Dominic Joseph Jacobetti was an American miner, trade unionist, and politician who served as 44th President of the United States from 1973 to 1981. Born in Michigan's Upper Peninsula to Italian immigrants Nick and Josephine Jacobetti (Niccolò and Giuseppina Giacobetti in Italian), he became a miner and quickly rose up through the ranks of the local chapter of the United Steel Workers Union until he became its president. He also gained prominent positions in the Michigan branch of the Farmer-Labor Party. Eventually, after serving a period of time in the Michigan State Legislature, he was elected Governor of Michigan in 1966, and was reelected in 1968 and 1970. During his time as governor, he became known as the "people's governor".

In 1972, an increasingly desperate Farmer-Labor Party, which had lost the previous three presidential elections to their main opponent, the Freedom Party, decided to nominate Jacobetti for president as a "dark horse" candidate. The Freedomites, under incumbent president George W. Romney, doubted Jacobetti could win, with the Freedom Party advertising campaign claiming Romney as the "model image of a president", while attacking Jacobetti for not being "presidential" enough. Jacobetti's campaign used his background as a poor miner in his campaign, portraying himself as "one of the people" in contrast with the "corrupt right-wing elites in the government" that he claimed President Romney represented. Jacobetti would go on to win the election, defeating Romney in his bid for a second term.

Within the first year of his first term, Jacobetti would controversially dismiss his young and popular Secretary of Labor, Bernie Goodman, due to Goodman's increasing opposition to Jacobetti's machine politics style of governance.
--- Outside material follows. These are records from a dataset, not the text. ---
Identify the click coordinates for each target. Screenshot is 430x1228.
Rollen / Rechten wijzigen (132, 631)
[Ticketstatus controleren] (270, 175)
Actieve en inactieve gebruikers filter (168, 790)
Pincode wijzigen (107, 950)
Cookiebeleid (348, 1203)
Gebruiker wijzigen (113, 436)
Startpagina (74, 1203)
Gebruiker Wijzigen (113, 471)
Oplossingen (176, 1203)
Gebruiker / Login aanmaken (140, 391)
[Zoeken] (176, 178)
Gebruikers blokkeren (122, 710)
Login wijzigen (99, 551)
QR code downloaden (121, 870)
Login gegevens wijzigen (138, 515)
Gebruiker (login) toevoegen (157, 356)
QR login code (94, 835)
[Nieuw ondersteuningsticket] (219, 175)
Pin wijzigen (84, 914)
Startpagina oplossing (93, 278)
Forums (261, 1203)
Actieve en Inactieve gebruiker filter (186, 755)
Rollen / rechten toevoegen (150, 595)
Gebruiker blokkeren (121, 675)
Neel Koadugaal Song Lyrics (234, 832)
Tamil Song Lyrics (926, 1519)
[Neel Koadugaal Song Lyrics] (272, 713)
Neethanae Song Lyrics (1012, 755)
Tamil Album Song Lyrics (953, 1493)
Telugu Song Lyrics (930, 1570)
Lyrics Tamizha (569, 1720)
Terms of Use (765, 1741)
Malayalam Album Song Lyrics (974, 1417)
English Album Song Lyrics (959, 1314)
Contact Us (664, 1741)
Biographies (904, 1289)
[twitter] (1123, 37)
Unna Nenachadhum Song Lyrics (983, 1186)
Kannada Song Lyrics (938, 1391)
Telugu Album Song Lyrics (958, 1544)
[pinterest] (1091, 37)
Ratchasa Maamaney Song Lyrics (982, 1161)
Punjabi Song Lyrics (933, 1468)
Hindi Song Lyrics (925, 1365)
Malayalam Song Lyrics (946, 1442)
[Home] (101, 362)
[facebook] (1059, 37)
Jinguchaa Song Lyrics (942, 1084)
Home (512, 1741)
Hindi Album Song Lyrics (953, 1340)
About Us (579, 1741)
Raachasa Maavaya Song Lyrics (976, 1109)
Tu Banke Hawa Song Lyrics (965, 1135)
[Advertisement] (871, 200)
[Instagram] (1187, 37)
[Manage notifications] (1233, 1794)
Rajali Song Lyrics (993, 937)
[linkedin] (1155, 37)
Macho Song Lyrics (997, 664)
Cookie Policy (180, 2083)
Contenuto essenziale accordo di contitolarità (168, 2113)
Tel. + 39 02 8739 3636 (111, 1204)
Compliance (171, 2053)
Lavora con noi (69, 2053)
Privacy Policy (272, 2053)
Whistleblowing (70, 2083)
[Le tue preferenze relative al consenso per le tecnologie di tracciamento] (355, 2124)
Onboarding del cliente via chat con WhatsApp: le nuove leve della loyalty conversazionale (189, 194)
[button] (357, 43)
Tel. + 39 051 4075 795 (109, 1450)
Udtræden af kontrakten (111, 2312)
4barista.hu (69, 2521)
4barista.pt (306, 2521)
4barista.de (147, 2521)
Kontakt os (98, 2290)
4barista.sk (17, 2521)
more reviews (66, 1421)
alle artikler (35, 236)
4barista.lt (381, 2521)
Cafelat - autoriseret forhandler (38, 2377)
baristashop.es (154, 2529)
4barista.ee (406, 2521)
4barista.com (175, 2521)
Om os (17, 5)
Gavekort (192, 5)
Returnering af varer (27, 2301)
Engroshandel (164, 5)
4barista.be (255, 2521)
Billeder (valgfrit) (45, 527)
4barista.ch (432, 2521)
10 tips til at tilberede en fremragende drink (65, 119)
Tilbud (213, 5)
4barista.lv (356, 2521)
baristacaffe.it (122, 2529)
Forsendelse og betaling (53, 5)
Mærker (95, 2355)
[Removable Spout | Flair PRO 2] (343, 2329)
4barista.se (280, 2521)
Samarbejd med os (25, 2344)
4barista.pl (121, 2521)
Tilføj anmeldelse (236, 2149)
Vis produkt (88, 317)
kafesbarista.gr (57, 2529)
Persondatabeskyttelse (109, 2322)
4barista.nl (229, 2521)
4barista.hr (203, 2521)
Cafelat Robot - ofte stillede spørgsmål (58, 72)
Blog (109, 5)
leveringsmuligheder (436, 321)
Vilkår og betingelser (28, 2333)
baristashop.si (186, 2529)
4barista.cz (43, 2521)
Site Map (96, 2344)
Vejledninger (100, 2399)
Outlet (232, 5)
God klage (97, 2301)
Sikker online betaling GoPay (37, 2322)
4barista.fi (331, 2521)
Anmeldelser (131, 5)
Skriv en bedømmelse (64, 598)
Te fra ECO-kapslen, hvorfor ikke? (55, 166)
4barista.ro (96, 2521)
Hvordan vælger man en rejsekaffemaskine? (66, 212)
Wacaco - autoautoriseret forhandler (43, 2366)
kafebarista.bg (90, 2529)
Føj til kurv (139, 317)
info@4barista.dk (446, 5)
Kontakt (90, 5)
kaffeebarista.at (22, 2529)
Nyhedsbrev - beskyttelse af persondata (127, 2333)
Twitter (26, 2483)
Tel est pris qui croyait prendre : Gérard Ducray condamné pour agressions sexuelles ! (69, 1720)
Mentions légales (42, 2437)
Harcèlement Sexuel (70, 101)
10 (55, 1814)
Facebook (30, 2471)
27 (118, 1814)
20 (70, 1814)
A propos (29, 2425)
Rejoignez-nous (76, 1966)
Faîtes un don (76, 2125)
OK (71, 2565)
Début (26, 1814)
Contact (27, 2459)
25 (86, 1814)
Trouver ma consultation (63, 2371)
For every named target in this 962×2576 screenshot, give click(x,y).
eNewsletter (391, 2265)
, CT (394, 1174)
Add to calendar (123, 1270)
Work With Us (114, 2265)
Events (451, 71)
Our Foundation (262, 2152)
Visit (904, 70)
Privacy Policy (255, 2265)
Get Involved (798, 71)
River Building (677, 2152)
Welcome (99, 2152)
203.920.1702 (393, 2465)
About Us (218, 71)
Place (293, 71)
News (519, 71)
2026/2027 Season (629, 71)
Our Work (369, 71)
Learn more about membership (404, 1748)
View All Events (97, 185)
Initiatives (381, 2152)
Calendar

Goodman's opposition to Jacobetti from the left would only increase following his dismissal. In 1975, Goodman would be shot dead by an unknown assailant, whose identity has not been discovered to this day. Almost immediately, conspiracy theories began cropping up that Jacobetti had supposedly hired a hitman to kill Goodman. Nevertheless, this did not prevent Jacobetti from winning reelection in 1976. Over the course of his second term, the conspiracy theories would gain more traction, as well as numerous accusations of corruption against Jacobetti. In 1979, he was impeached by the House of Representatives, although the Senate voted against removing him from office. Jacobetti took his Senate acquittal as a victory, and announced his intention to run for an unprecedented third term.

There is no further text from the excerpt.